Embodiments of the present invention provide a signal processing method adapted to process a synthesized signal in packet loss concealment to make the waveform of a joint between a lost frame and a first frame in the synthesized signal have a smooth transmitting.
The embodiments of the present invention provide a signal processing method adapted to process a synthesized signal in packet loss concealment, including:
receiving a good frame following a lost frame, obtaining an energy ratio of the energy of a signal of the good frame to the energy of a synthesized signal corresponding to the same time of the good frame; and
adjusting the synthesized signal in accordance with the energy ratio.
The embodiments of the present invention also provide a signal processing apparatus adapted to process a synthesized signal in packet loss concealment, including:
a detecting module, configured to notify an energy obtaining module when detecting that a frame following a lost frame is a good frame;
the energy obtaining module, configured to obtain an energy ratio of the energy of the signal of the good frame to the energy of the synthesized signal corresponding to the same time of the good frame when receiving the notification sent by the detecting module; and
a synthesized signal adjustment module, configured to adjust the synthesized signal in accordance with the energy ratio obtained by the energy obtaining module.
The embodiments of the present invention also provide a voice decoder adapted to decode a voice signal, including a low-band decoding unit, a high-band decoding unit and a quadrature mirror filter unit.
The low-band decoding unit is configured to decode a received low-band decoding signal and compensate a lost low-band signal frame.
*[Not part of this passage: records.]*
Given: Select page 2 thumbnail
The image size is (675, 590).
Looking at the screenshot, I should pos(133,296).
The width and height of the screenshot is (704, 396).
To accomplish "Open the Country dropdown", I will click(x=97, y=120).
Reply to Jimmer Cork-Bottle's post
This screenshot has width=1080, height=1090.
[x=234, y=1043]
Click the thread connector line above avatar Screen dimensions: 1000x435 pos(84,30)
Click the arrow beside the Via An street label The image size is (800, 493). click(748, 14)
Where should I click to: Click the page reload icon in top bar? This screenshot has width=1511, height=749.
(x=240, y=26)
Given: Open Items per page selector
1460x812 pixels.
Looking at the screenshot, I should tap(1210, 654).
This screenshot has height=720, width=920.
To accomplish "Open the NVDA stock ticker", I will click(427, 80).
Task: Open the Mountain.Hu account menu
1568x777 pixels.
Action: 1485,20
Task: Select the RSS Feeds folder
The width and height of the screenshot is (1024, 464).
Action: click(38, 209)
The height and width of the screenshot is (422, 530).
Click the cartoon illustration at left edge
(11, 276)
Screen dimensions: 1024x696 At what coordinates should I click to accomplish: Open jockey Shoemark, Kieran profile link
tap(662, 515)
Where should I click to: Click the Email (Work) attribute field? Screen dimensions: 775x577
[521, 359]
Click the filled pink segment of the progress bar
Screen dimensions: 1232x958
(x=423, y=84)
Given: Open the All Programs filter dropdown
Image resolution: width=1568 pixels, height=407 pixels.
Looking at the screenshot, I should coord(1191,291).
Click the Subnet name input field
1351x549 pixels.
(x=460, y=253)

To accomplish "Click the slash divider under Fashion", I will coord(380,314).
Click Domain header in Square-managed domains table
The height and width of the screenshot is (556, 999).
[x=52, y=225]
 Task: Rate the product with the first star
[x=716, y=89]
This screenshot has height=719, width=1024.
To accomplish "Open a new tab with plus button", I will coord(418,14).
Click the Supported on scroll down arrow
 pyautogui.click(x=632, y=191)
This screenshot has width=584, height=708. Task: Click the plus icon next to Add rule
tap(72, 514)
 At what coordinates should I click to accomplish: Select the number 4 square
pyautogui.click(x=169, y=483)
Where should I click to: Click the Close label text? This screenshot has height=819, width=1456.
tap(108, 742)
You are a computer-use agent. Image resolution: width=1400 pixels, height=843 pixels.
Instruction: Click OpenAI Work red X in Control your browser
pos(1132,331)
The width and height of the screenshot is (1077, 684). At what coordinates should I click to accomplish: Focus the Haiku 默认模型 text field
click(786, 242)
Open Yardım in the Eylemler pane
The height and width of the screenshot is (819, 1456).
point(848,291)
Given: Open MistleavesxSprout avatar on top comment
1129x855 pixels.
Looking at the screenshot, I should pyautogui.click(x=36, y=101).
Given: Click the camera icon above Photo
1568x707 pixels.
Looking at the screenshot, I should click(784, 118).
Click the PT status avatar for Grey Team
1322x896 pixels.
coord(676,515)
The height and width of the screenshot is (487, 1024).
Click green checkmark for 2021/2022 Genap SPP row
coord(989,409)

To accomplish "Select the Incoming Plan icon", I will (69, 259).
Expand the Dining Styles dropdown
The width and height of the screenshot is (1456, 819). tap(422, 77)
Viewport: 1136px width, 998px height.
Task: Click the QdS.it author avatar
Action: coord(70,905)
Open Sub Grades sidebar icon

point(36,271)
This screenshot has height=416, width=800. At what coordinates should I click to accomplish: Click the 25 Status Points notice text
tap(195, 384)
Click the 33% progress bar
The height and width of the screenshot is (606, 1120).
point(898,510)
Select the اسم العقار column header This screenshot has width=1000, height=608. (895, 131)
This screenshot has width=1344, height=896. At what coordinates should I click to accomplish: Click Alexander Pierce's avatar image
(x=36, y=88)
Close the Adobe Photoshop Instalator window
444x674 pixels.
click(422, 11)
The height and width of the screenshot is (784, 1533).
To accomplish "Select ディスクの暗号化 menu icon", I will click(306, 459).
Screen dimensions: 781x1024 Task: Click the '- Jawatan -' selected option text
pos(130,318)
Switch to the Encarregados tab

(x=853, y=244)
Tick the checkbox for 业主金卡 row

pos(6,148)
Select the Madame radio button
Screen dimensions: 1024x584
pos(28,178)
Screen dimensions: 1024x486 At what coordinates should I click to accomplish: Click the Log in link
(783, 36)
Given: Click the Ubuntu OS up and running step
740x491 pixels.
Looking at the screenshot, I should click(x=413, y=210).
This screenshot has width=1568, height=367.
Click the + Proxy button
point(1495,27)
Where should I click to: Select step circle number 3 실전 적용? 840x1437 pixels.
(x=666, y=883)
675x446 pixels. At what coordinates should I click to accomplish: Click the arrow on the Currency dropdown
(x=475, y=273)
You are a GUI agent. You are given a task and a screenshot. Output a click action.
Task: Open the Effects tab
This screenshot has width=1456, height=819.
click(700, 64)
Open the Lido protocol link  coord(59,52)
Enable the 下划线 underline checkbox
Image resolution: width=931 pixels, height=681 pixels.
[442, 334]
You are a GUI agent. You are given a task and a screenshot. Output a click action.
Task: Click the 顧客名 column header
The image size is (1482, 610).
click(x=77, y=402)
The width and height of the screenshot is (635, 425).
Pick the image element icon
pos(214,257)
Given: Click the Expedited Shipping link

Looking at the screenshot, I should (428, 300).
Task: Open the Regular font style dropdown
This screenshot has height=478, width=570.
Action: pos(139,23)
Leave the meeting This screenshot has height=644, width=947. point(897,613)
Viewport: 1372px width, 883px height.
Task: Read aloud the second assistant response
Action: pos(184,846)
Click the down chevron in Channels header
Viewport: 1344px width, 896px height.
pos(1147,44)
The high-band decoding unit is configured to decode received high-band decoding signal and compensate a lost high-band signal frame.
The quadrature mirror filter unit is configured to synthesize the decoded low-band decoding signal and the decoded high-band decoding signal to obtain a final output signal.
The low-band decoding unit includes a low-band decoding sub-unit, a pitch-repetition-based linear predictive coding sub-unit, a signal processing sub-unit and a cross-fading sub-unit.
The low-band decoding sub-unit is configured to decode a received low-band code stream signal.
The pitch-repetition-based linear predictive coding sub-unit is configured to generate a synthesized signal corresponding to a lost frame.
The signal processing sub-unit is configured to receive a good frame following a lost frame, obtain an energy ratio of the energy of the signal of the good frame to the energy of the synthesized signal corresponding to the same time of the good frame, and adjust the synthesized signal in accordance with the energy ratio.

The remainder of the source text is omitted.